Martirio de San Pedro, fresco de Miguel Ángel (1546- 1550), Capilla Paulina, Palacio Apostólico, El Vaticano, Roma

"Pero antes de que eso ocurra los tomarán a ustedes presos, los perseguirán, los entregarán a los tribunales judíos y los meterán en sus cárceles. Los harán comparecer ante reyes y gobernadores por causa de mi nombre, y ésa será para ustedes la oportunidad de dar testimonio de mí. Tengan bien presente que no deberán preocuparse entonces por su defensa, pues yo mismo les daré palabras y sabiduría, y ninguno de sus opositores podrá resistir ni contradecirles. Ustedes serán entregados por sus padres, hermanos, parientes y amigos, y algunos de ustedes serán ajusticiados. Serán odiados por todos a causa de mi nombre. Con todo, ni un cabello de su cabeza se perderá. Manténganse firmes y se salvarán". 

El discurso de Jesús continúa desarrollando, ya sin tintes apocalípticos, el tema del testimonio que habrán de dar sus seguidores y las persecuciones de que podrán sufrir por su Nombre, no sólo en el ámbito judío (en las sinagogas y en las cárceles), sino entre los paganos (reyes y gobernadores) y aun entre los propios parientes y amigos. 

Se señala que estas cosas sucederán antes de la destrucción de Jerusalén y del templo. El contexto en que Lucas escribe su evangelio y el libro de los Hechos de los Apóstoles es el de una Iglesia llena de enormes tensiones y angustias. Todo comenzó con las amenazas del Consejo de Ancianos contra Pedro y Juan para que no hablaran a nadie en nombre de Jesús (Hech 4, 16-18), siguió luego la persecución y flagelación de Pedro y los apóstoles (Hech 5, 17-42), y vinieron después las muertes de los primeros mártires Esteban y Santiago (Hech 7, 54-60 y 12, 1-3; cf. 1 Tes 2,14; Gal 1,13).

## Instrucciones
Reescribe el texto proporcionado desde las palabras "El discurso de" hasta "parientes y amigos.", ambas incluidas, y pon "discípulos" en lugar de "seguidores". Las líneas no tienen relación con el texto proporcionado.

## Información mostrada
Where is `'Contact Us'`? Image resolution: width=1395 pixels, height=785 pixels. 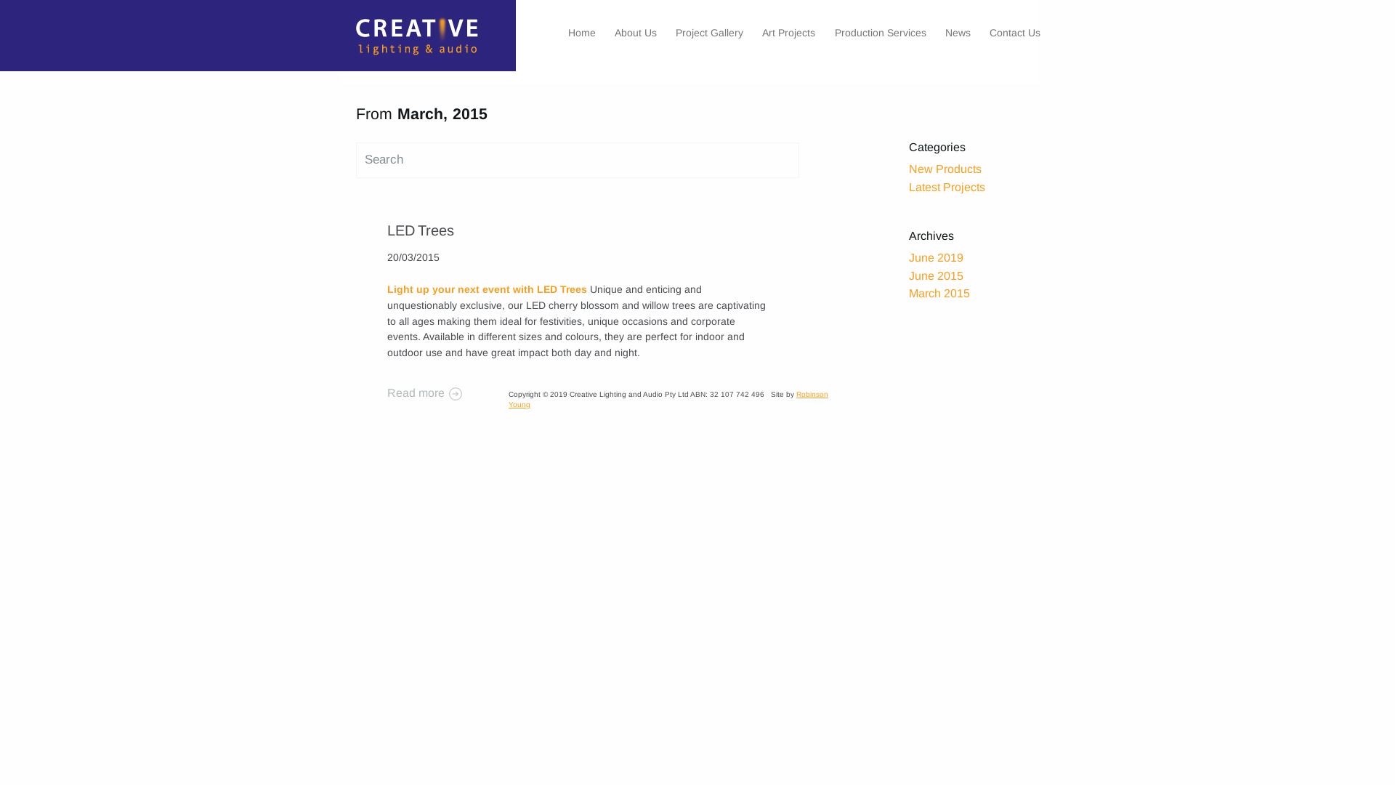
'Contact Us' is located at coordinates (1014, 33).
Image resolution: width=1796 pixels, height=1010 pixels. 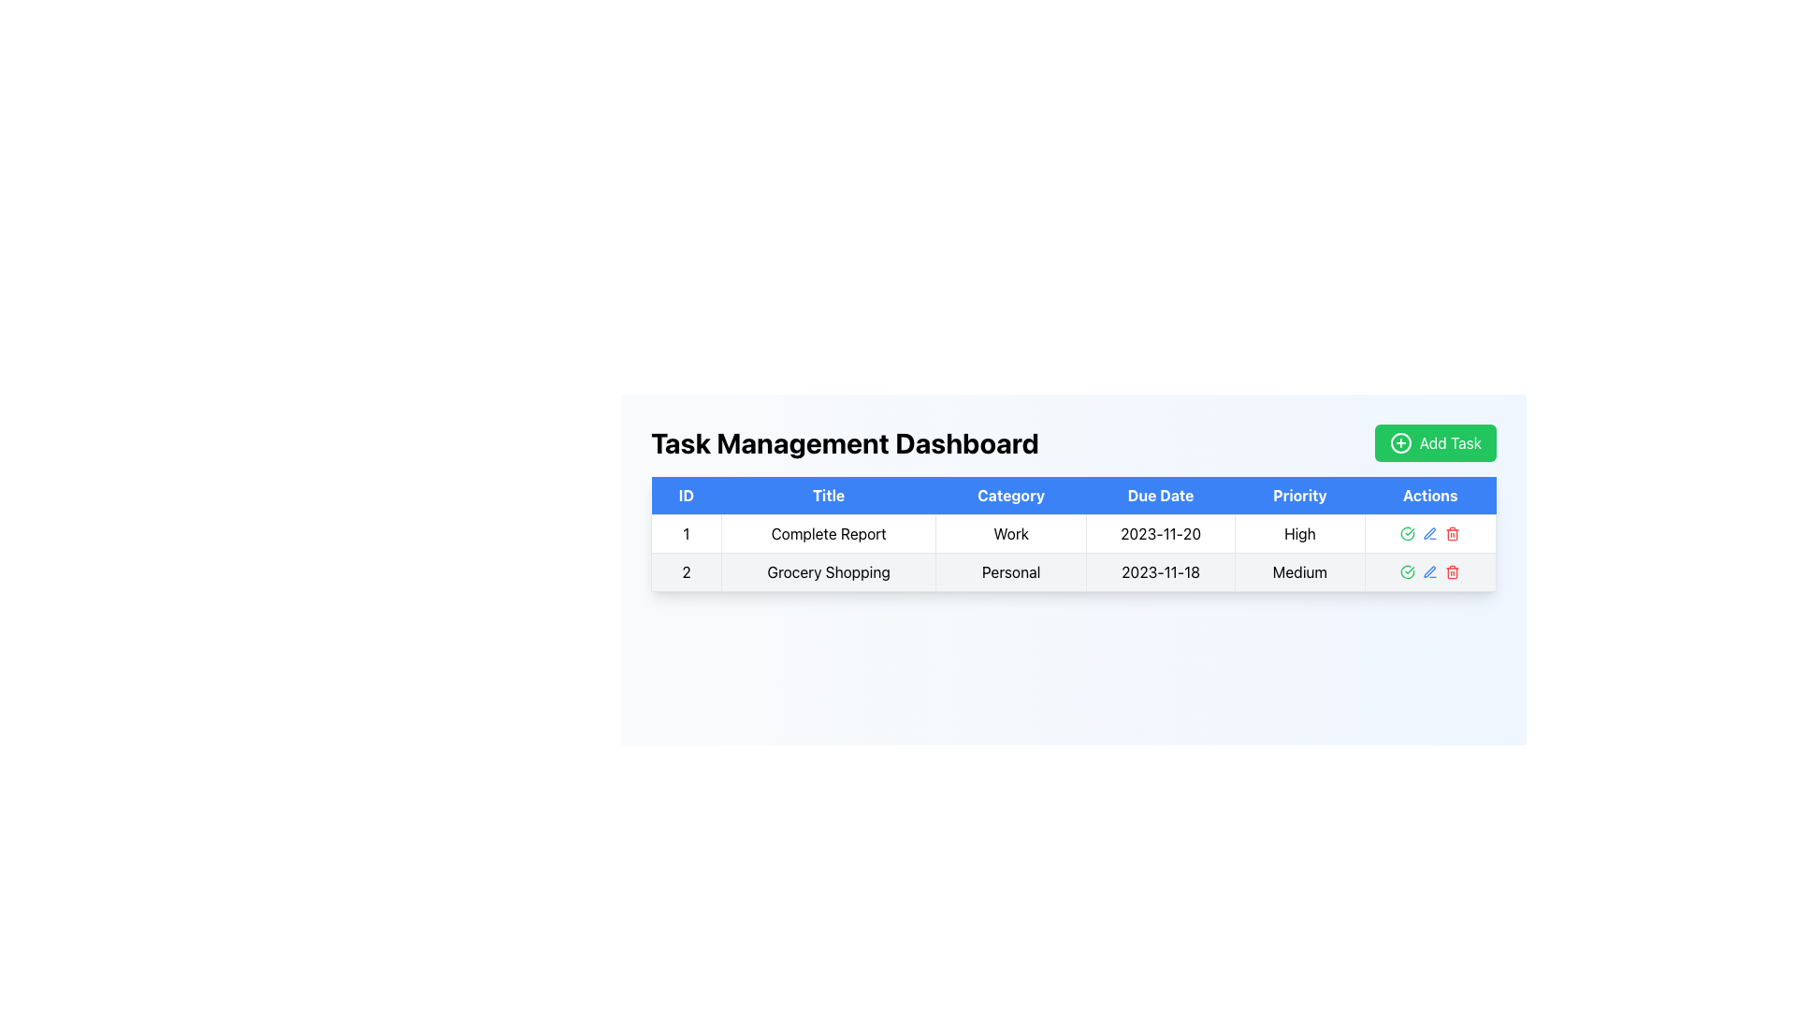 I want to click on the 'Title' column header in the table, which is the second header from the left, located between 'ID' and 'Category', so click(x=828, y=495).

## Resultado
El discurso de Jesús continúa desarrollando, ya sin tintes apocalípticos, el tema del testimonio que habrán de dar sus discípulos y las persecuciones de que podrán sufrir por su Nombre, no sólo en el ámbito judío (en las sinagogas y en las cárceles), sino entre los paganos (reyes y gobernadores) y aun entre los propios parientes y amigos.